A chain with only ten validators, with rules dictated by those ten, is one example. But $ETH has hundreds of thousands of independent validators worldwide, across jurisdictions, with multiple independent clients, and the foundation has explicitly relinquished governance rights—far beyond the sovereignty threshold. The core value of sovereignty independence is that global financial systems can rely on $ETH to build upper-layer applications, and all participants need not worry about other institutions, governments, or foundations arbitrarily changing rules or harming their interests.

$ETH’s leading advantage in sovereignty and trustworthy neutrality stems from a unique historical path dependency that other public chains cannot replicate. $ETH launched in 2015 using proof-of-work, operating for seven years before switching to proof-of-stake in 2022. Network ownership was fully decentralized through a 2014 public crowdfunding and accessible to anyone with consumer-grade GPUs for mining—no single entity held enough tokens to control the network. Competitors can copy the underlying architecture but cannot replicate $ETH’s developmental history.

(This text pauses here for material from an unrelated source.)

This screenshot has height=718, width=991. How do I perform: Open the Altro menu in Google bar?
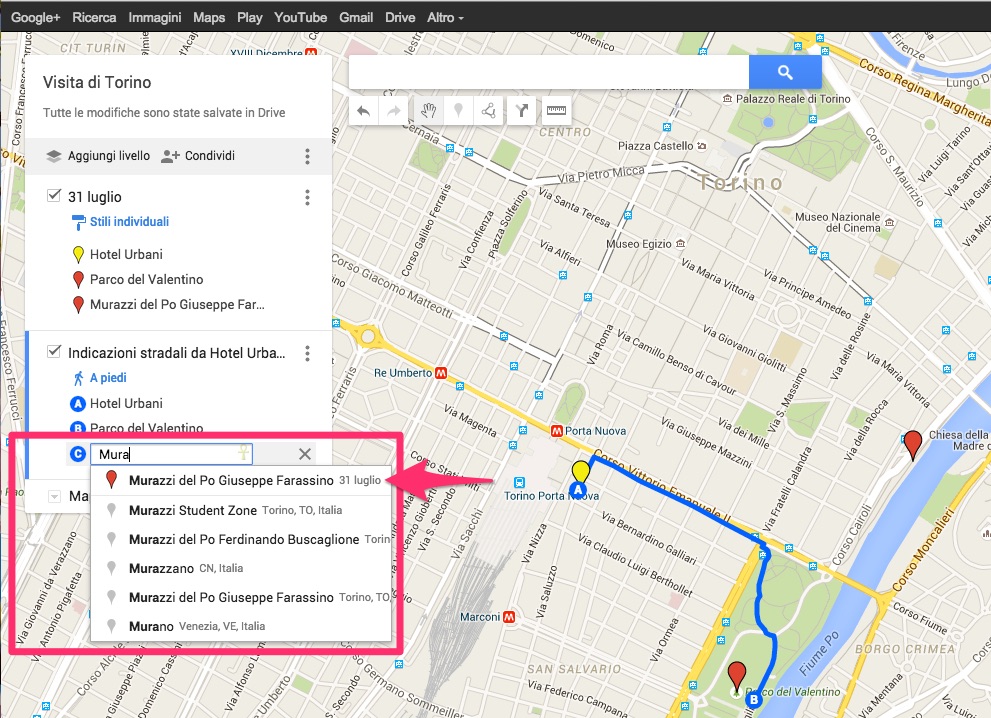coord(445,18)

This advantage has only grown since: sovereignty and trustworthy neutrality attract developers; developers bring better libraries, tools, and job markets; various applications deposit liquidity and tokenized assets, encouraging institutional participation. Ecosystem layers empower each other, while competitors must build entire supply chains to catch up. $ETH’s scale advantage continues to compound.

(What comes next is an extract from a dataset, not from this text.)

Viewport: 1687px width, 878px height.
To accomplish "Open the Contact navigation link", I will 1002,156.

The most mature industry players have already bet on it. Coinbase and Robinhood are building layer-2 networks on $ETH; BlackRock and JPMorgan have launched tokenized money funds BUIDL and MONY, both on $ETH; leading DeFi protocols like Aave, Maker/Sky, Maple, and Uniswap are primarily on $ETH; top global stablecoin issuers also rely on $ETH for settlement.

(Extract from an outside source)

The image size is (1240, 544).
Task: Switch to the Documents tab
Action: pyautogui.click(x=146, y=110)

Token Terminal’s Q1 2026 $ETH industry report shows: among the five major public chains, $ETH accounts for 79% of active DeFi lending, 62% of stablecoin issuance, 73% of tokenized funds, and 84% of tokenized commodities. $ETH’s upper-layer applications are also permissionless, further amplifying its advantages. Uniswap’s permissionless listing mechanism allows thousands of long-tail assets to be priced and liquid, something centralized exchanges would never offer; Aave’s open, highly composable lending markets generate a full ecosystem of specialized pools and risk controls, far exceeding what the core project team alone could develop.

Regarding the view that “permissionless systems will ultimately win,” the strongest counterargument isn’t technical but rooted in the unique attributes of the financial industry: private, enterprise-controlled networks may be an advantage for finance. If payments fail or assets flow abnormally, accountability must be clear; “uncontrolled” systems sound like huge risks when legal intervention is involved. But this skepticism confuses two entirely separate layers: accountability mechanisms are built at the application layer, while settlement layers do not bear this function. The ERC-3643 token standard directly embeds KYC identity verification and cross-region transfer restrictions, allowing issuers to set whitelists, limit transfers, freeze, or recover assets; zero-knowledge proofs enable institutions to settle on public chains while hiding transaction details. In contrast, consortium chains’ transaction data can only be viewed by the enterprise itself and its competitors.

In the early days of the internet, many believed its security was insufficient for commercial transactions. After HTTPS was perfected, most business activities migrated to open networks. The early critics’ assessment of internet flaws was not wrong, but they underestimated the self-evolving potential of open networks. Today, banks and fintech companies building private chains are repeating the mistakes of AOL and Microsoft. Netscape is the true success story—never trying to monopolize the internet but creating a browser that led users worldwide to access the open network. $ETH’s nearly uncopyable trustworthy neutrality already positions it as a potential global financial settlement layer. The best industry strategy is to build applications on permissionless infrastructure rather than directly competing with it.